张祈灵眼睛一闭一睁,却感觉脚下地动山摇,他在衍卜寸的帮助下稳住阵脚,才发现自己所踩着的,再不是普通的地面,而是足够将人吞噬的蛇潮,它们像疯了一般,汇成一条坚不可摧的巨浪,直直如那曾在壁画上所绘的龙似的,对那红玉珠张开血盘大口,意图一击咬住。
“跑!!!”衍卜寸呵了一声,拽着张祈灵朝与蛇潮相反的方向疯狂奔走,空气里瞬间掠过的风,吹灭了一切正在燃烧的火炬,整个廊道什么光亮都没有,只有那颗红玉珠散发着惹眼的猩红。
像血,
张祈灵莫名这么觉得。
他跑的稳健,迅速,但联想到那红玉珠是进来的钥匙,他便觉得可惜极了,未来的路不知还有什么,除却这些蛇之外,衍光善又会给他们预留别的惊吓吗?

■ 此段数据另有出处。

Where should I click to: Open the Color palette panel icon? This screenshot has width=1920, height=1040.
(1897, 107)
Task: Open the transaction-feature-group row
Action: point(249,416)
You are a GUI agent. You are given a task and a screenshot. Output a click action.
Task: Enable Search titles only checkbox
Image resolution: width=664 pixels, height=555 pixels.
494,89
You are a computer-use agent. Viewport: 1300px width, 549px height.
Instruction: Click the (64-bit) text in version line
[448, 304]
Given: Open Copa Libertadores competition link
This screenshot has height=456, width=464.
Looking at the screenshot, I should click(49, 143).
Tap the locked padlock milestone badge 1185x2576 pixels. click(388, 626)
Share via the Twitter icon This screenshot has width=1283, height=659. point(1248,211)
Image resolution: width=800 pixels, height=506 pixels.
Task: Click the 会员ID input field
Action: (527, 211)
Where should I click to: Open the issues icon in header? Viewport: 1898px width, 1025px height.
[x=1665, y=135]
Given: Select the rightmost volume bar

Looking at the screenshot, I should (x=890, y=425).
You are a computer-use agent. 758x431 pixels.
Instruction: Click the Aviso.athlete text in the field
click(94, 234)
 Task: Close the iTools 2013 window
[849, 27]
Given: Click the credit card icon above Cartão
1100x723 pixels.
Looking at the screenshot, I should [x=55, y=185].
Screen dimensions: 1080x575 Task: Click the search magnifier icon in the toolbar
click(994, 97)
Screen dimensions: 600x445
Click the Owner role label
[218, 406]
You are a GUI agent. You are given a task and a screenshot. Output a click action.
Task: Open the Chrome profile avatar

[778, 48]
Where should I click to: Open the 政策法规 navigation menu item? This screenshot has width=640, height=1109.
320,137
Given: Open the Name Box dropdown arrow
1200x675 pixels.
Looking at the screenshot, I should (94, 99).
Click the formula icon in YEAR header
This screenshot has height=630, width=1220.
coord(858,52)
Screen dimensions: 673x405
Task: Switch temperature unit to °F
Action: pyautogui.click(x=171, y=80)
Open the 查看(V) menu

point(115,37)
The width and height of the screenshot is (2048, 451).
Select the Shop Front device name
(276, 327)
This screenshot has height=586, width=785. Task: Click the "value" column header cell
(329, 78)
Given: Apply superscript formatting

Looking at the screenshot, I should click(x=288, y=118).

壁画也在身旁飞速的掠过,从两个男人的相互依偎,逐渐变成剑拔弩张,燃烧的箭上满是怒狰,点燃了一整棵桂花树,彻亮整夜的星火,不断的摇曳,随之而来的是军马踏地,飞溅四起的黄沙。
高马上一袭铠甲的鄢啸南,飞身跃下,圣旨铺展,衍光善眼中错愕,尽数流露,紧接着是一场沐浴鲜血的厮杀,疯了的衍光善,生生用长枪钉住了鄢啸南的四肢,看似半张开来的嘴,像是要说什么的样子。
张祈灵最后只看到这些,因为太黑了,仅有鳞片的互相摩擦与剧烈呼吸的空间里,他只能感受到衍卜寸绝对炽热的温度。
比那红玉珠还要更胜一筹。
而壁画里所隐藏着的毒物,已然睁开了眼,它的眼睛堵在那根本容不得它出来的洞口上,轮转,观察,直至快速扫过那要滚落在地的红玉珠,才微微有了些不属于动物的神色。
巨蛇变化着,像是章鱼那般的拟态性,它的手从洞口中猛然探出,瞬间抓住了红玉珠,是人类的手,纤细又白皙的,转而,在下一秒钟,墙体因为刚才蛇潮的震动,以及它自己的动弹,已经开始不堪重负的碎裂。